His sight had improved as well. After a cardiac arrest, Chester was free from him glasses and his hearing aids. Bellg clarified here that this return to youth only lasted around three to four weeks, but it inspired Chester and his family to become more inclined towards spirituality.
Being Unaware
Carol was suffering from septic shock and kidney damage. When someone is recovering from kidney damage, they tend to urinate a lot. When Carol was disconnected from the ventilator, she described how she had tried telling the nurse that she needed to use the restroom but was ignored.“I had to go to the bathroom. I kept trying to tell the nurse I had to go to the bathroom. And she just ignored me.”
“She would just pretend like she didn’t hear me. When she turned around and listened to me with her stethoscope, she was just this far from my face. I said ‘Lady, I have to go to the bathroom.’ And she ignored me,” Carol recalled.
She decided to find the bathroom herself and exited her room and out of the ICU (through the hydraulic door) but was unable to find a bathroom and, in frustration, decided to go back to her room.
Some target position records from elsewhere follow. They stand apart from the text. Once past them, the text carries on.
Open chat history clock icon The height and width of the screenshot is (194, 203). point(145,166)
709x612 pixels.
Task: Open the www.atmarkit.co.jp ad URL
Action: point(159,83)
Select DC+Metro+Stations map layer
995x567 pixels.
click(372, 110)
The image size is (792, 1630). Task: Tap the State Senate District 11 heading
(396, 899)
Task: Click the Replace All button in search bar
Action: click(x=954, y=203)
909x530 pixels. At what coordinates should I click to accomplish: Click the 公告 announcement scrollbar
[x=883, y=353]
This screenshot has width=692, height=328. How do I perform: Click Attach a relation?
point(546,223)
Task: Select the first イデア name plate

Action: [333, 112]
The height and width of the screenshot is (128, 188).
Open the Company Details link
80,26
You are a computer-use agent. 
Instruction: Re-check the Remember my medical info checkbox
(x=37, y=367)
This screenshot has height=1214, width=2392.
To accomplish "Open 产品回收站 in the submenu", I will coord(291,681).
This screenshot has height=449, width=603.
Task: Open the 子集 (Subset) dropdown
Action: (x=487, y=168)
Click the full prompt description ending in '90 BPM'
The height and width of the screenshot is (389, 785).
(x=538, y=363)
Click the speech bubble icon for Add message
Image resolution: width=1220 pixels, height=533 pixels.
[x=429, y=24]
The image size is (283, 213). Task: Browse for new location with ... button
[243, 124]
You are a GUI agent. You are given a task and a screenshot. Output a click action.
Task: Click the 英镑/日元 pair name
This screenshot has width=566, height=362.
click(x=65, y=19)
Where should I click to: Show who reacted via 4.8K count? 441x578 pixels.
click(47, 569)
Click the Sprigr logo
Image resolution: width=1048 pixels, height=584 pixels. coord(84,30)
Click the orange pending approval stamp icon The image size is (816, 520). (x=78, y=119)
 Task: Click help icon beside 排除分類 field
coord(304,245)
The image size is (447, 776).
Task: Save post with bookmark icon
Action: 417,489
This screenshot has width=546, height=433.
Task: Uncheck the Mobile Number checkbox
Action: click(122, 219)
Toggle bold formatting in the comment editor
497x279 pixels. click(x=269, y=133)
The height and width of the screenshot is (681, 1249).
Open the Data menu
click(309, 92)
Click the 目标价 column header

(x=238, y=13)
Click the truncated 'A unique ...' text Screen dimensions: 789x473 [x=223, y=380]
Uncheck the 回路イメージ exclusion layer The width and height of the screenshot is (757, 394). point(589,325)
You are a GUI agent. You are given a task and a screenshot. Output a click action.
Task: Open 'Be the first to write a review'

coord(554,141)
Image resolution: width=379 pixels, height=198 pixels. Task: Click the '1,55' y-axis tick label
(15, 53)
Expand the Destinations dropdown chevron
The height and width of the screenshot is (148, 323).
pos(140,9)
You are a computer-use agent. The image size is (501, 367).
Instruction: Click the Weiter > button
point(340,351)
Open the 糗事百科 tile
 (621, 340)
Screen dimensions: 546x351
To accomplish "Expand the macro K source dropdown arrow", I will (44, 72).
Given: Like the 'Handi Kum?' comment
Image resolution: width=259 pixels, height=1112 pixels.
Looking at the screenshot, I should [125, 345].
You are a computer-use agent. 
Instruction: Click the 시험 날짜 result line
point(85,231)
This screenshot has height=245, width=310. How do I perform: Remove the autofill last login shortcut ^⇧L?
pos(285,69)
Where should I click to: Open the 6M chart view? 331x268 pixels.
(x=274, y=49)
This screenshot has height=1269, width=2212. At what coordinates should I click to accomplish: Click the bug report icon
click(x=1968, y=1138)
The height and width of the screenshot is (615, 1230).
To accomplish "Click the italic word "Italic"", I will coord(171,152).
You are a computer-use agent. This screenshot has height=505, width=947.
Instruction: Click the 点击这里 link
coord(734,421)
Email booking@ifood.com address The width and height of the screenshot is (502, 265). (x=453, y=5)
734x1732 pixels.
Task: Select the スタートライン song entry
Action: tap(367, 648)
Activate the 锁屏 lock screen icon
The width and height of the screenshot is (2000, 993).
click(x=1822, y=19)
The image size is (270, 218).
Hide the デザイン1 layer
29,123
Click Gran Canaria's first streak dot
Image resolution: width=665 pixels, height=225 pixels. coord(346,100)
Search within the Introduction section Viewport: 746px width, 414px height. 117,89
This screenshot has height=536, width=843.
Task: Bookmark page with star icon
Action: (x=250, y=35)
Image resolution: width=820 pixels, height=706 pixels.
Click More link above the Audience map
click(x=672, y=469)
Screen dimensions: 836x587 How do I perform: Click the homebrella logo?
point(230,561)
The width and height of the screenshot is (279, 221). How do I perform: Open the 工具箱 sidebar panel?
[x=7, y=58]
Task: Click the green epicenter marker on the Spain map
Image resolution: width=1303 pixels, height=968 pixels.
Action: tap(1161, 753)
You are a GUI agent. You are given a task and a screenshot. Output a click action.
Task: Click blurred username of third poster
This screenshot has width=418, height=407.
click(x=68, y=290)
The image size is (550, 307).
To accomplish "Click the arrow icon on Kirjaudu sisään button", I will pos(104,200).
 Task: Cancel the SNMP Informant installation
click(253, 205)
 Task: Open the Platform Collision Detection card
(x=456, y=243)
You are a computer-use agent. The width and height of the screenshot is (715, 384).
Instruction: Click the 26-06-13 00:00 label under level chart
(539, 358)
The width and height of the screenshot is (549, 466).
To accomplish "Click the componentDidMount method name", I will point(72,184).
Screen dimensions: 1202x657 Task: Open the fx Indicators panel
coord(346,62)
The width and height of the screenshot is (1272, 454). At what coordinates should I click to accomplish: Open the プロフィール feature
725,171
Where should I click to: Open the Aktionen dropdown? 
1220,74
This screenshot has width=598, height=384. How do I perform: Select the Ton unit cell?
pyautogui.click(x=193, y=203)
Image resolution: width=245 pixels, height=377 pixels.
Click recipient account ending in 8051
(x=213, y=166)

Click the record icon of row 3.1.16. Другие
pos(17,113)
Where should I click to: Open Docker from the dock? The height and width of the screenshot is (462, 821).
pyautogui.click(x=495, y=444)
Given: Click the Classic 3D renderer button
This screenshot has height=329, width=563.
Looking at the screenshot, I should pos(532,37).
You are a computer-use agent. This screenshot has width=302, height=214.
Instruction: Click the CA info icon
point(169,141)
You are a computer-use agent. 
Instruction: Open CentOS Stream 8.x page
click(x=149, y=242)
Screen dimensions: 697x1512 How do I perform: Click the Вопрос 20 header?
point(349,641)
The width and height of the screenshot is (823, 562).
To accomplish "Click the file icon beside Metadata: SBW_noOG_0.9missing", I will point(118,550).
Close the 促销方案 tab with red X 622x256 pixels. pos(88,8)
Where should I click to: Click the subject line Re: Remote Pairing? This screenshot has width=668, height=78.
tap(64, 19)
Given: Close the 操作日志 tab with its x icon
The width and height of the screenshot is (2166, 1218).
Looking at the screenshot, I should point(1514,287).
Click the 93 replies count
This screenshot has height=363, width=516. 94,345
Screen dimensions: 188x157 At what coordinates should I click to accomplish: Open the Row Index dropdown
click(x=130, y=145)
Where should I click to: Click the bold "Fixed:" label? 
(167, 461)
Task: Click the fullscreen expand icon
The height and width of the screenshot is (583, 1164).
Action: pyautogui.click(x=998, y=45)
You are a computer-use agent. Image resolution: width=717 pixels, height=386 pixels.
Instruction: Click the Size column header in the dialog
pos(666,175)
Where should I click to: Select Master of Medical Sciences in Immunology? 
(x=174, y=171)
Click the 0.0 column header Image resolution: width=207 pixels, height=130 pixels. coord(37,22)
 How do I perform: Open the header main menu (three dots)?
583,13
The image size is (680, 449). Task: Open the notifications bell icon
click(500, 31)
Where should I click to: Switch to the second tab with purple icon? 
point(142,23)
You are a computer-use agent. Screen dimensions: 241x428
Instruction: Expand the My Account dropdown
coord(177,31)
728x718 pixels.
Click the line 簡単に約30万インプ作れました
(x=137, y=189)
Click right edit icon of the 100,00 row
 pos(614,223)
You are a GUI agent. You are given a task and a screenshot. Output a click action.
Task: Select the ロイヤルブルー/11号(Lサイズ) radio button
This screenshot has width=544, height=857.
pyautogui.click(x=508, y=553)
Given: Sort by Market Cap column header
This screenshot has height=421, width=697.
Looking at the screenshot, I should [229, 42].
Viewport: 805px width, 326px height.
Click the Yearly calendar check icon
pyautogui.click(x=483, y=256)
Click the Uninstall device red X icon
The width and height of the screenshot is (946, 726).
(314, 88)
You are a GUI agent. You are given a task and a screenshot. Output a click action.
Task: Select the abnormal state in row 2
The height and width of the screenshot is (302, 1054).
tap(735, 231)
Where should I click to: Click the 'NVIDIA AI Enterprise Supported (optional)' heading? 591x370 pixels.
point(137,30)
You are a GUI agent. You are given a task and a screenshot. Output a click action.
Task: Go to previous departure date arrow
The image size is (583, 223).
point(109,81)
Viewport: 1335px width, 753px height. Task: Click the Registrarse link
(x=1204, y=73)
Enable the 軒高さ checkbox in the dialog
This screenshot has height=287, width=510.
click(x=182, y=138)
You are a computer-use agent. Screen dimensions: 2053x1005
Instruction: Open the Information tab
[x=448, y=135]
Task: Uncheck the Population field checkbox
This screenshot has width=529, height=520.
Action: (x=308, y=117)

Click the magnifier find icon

“Fine. I‘ll just go back to bed. I’ll use the bathroom and they'll have to clean it up. That’s what they get for ignoring me,” said Carol.
Healing as a Family
When a loved one speaks of having out of body experiences, how should we react?Helen and her kids came to see Bellg one day. Helen was in a car accident and she was stuck in her car. Yet, she told the story of getting out of her car and walking around to check on other people involved in the accident. When she heard sirens, she returned to her car to see herself unconscious and trapped in her car.
At the appointment, Helen’s children wanted Bellg to tell their mother that there was no way she was walking around at the accident scene with broken ankles.
It can be difficult to have a profound experience one can’t share with loved ones.
Conversing With Cancer
These consciousness phenomenon did not only occur in the moment of an accident or cardiac arrest.Cancer’s unpredictability makes it scary. But Dr. Bellg spoke to a patient, Warren, who was able to see his cancer even before he was diagnosed of it.
Warren drew the image he saw. He went to his doctor who fortunately agreed to give him a check up for cancer and found a mass in his chest. It turned out to be lung cancer. While going over the CAT scan, he showed the doctor his drawing—the image on the CAT scan and the image Warren drew had an eerie similarity.
Warren realized from this experience that if he could see and talk to his cancer, he had a degree of control over it.
Societal Acceptance
These experiences cannot be fully explained by science—at least not yet. So quite often people don’t dare to believe or even listen to patients who need an outlet and someone to believe them.A belief in the divine is universal. So why is an out of body experience, a connection to the other side, so unbelievable?
Bellg has published a book “Near Death in the ICU” and publishing it made her nervous. Since its publication, it has helped opened up this topic for discussion among medical professionals. A fellow doctor approached Bellg and shared his own out of body experience—drowning and seeing his own body from above. He had never felt comfortable talking about it until after reading Bellg’s book.
“So as we move forward, all of us, the invitation is to be continually critical to understand the phenomenon, but to have an open heart to the possibility that the near-death experience, the out-of-body experience due to severe physical stress, and everything else we have yet to learn about, is all possible. Because we don’t know the whole story yet,” Bellg said.